Rhétorique de la pêche au gros

Admettons tout d’abord que nous apprenons beaucoup en lisant cet ouvrage : la capacité de l’auteur à accumuler les annonces, les citations, les données qui prolifèrent dans les médias et sur Twitter, permet sans doute au lecteur de procéder à une mise à jour utile sur un point ou un autre. Mais l’avalanche de faits fonctionne un peu comme les réseaux sociaux actuellement : on ne sait plus trier l’important du futile. Or c’est ce que l’on attend d’un tel ouvrage : nous proposer une grille d’analyse, de sélection, de hiérarchisation dans cette agitation permanente du secteur du numérique en général.

En lieu et place d’une grille d’analyse, le lecteur repart avec un stock de « gros mots », supposés montrer l’intrication de tout (politique, technique, économique, géopolitique, cognitif, etc.) débouchant sur une « technologie totale » « symbiotique ». L’inflation des termes hyperboliques est frappante : Big Tech (185 occurrences), Big State (109), Technologie totale (146), système (121) hyper (78 dont hypervitesse, hyperpouvoir, hyperguerre, hypermodernité, etc.), etc.
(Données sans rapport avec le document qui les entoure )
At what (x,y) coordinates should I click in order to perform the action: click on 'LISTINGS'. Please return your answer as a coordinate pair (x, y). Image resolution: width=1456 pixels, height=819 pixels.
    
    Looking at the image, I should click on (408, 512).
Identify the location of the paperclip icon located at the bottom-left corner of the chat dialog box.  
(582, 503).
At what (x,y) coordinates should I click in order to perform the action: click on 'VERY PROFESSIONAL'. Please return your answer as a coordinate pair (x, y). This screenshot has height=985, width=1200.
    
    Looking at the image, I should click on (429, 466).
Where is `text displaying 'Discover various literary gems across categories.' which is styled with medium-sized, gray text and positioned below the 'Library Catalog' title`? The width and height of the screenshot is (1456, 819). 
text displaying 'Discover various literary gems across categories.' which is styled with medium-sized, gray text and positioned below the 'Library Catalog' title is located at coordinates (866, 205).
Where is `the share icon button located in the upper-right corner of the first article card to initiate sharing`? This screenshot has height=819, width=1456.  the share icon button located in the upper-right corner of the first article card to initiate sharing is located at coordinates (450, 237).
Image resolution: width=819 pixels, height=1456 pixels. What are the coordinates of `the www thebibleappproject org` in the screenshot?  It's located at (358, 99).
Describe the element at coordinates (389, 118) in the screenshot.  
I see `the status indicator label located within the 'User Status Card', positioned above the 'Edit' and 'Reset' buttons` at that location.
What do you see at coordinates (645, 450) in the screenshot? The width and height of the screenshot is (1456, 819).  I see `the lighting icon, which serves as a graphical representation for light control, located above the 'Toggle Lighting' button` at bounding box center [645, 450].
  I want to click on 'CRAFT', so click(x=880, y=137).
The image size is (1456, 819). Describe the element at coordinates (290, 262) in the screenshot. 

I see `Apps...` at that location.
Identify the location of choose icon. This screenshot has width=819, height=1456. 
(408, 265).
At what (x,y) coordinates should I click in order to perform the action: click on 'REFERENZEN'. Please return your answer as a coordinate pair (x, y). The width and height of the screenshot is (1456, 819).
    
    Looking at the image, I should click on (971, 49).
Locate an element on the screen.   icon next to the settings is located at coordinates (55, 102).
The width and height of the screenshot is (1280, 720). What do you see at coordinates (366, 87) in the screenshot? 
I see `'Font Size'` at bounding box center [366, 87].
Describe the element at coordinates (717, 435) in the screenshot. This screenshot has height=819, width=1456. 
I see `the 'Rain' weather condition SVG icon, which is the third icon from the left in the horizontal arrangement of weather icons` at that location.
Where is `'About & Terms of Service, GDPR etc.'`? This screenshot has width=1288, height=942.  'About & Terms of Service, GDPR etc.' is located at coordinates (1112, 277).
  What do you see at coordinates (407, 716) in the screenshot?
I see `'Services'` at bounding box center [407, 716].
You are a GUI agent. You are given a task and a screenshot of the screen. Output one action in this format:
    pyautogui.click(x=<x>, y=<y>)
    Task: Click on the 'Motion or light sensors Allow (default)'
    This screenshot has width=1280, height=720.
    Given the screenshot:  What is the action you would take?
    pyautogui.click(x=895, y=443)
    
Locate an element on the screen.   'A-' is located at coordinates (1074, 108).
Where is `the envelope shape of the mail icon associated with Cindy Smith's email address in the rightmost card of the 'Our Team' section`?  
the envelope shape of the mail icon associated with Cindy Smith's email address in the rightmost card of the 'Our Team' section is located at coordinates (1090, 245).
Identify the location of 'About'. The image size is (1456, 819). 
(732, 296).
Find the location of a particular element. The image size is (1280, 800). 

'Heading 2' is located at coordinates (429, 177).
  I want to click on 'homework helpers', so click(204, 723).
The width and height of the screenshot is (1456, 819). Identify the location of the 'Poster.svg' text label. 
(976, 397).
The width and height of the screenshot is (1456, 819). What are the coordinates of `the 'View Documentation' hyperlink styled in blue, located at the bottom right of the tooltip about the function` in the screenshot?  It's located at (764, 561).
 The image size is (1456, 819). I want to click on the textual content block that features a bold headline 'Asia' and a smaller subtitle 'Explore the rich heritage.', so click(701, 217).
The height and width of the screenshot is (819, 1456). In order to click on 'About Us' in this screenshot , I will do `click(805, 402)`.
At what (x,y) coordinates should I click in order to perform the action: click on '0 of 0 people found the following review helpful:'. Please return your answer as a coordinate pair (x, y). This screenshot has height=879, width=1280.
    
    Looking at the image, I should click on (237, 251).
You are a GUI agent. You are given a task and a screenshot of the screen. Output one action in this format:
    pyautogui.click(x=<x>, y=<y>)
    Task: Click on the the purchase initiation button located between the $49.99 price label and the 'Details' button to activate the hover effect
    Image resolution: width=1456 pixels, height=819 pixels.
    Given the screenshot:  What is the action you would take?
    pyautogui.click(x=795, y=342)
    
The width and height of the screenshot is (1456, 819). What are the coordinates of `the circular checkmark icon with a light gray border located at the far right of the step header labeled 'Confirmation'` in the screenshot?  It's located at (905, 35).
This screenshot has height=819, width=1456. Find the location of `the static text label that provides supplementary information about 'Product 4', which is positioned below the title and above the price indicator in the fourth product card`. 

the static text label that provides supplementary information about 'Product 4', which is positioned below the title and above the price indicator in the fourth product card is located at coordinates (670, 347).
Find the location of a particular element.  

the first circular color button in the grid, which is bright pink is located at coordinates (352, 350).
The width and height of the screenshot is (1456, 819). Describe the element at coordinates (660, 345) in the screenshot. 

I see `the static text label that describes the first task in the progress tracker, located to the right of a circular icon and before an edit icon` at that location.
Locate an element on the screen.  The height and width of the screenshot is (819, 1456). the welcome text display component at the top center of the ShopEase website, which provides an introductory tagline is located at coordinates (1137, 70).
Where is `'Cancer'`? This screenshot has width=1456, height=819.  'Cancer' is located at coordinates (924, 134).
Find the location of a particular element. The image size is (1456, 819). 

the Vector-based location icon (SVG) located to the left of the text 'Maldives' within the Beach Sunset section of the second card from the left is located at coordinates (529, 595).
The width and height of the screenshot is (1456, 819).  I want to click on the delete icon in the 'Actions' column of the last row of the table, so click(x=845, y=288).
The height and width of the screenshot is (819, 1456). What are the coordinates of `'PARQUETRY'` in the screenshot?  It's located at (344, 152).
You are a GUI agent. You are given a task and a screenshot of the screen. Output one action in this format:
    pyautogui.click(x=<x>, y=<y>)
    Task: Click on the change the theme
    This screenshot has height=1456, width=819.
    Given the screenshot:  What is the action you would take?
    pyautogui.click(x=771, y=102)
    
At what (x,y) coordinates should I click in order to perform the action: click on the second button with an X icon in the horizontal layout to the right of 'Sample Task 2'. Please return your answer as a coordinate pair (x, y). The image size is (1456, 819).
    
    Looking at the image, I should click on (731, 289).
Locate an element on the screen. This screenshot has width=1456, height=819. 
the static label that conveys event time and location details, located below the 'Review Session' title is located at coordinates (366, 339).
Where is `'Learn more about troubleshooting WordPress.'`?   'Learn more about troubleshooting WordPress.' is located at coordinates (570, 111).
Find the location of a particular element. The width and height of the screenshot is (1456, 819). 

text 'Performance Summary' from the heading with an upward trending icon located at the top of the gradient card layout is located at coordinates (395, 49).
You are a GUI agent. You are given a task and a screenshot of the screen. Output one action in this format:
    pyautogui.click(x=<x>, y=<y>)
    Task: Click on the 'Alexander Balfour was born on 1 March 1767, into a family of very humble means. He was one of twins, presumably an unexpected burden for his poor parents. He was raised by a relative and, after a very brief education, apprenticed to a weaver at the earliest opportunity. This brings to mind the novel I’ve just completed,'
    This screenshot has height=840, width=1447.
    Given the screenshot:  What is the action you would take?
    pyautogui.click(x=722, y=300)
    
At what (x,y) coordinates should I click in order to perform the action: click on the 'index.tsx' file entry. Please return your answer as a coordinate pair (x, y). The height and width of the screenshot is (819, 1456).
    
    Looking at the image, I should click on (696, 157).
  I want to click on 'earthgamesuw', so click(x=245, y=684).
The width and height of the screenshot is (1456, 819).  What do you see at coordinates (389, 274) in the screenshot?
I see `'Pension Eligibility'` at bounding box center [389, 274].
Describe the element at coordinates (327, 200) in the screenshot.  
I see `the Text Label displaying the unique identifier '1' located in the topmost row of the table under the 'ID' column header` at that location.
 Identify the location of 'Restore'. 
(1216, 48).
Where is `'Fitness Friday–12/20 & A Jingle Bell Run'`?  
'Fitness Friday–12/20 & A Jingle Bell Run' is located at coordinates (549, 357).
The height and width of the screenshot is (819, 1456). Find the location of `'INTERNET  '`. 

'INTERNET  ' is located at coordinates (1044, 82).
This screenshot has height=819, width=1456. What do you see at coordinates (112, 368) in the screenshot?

Ils sont tous énoncés comme actes d’autorité terminologique valant conceptualisation à travers le procédé « ….que j’appelle … ».

Cette hyperbole, procédé rhétorique très puissant pour fasciner le lecteur voire pour le sidérer, a semble-t-il très bien fonctionné avec les médias, épatés par cet essai « fracassant ». Il faut dire que, dans ce livre, l’hyperbole finit par se dépasser en adynaton, figure de style qui exagère les faits décrits au point de rendre l’information inconcevable. On quitte alors le registre de l’essai à prétention scientifique pour celui de la prophétie, de la vision inspirée ou de l’oracle menaçant.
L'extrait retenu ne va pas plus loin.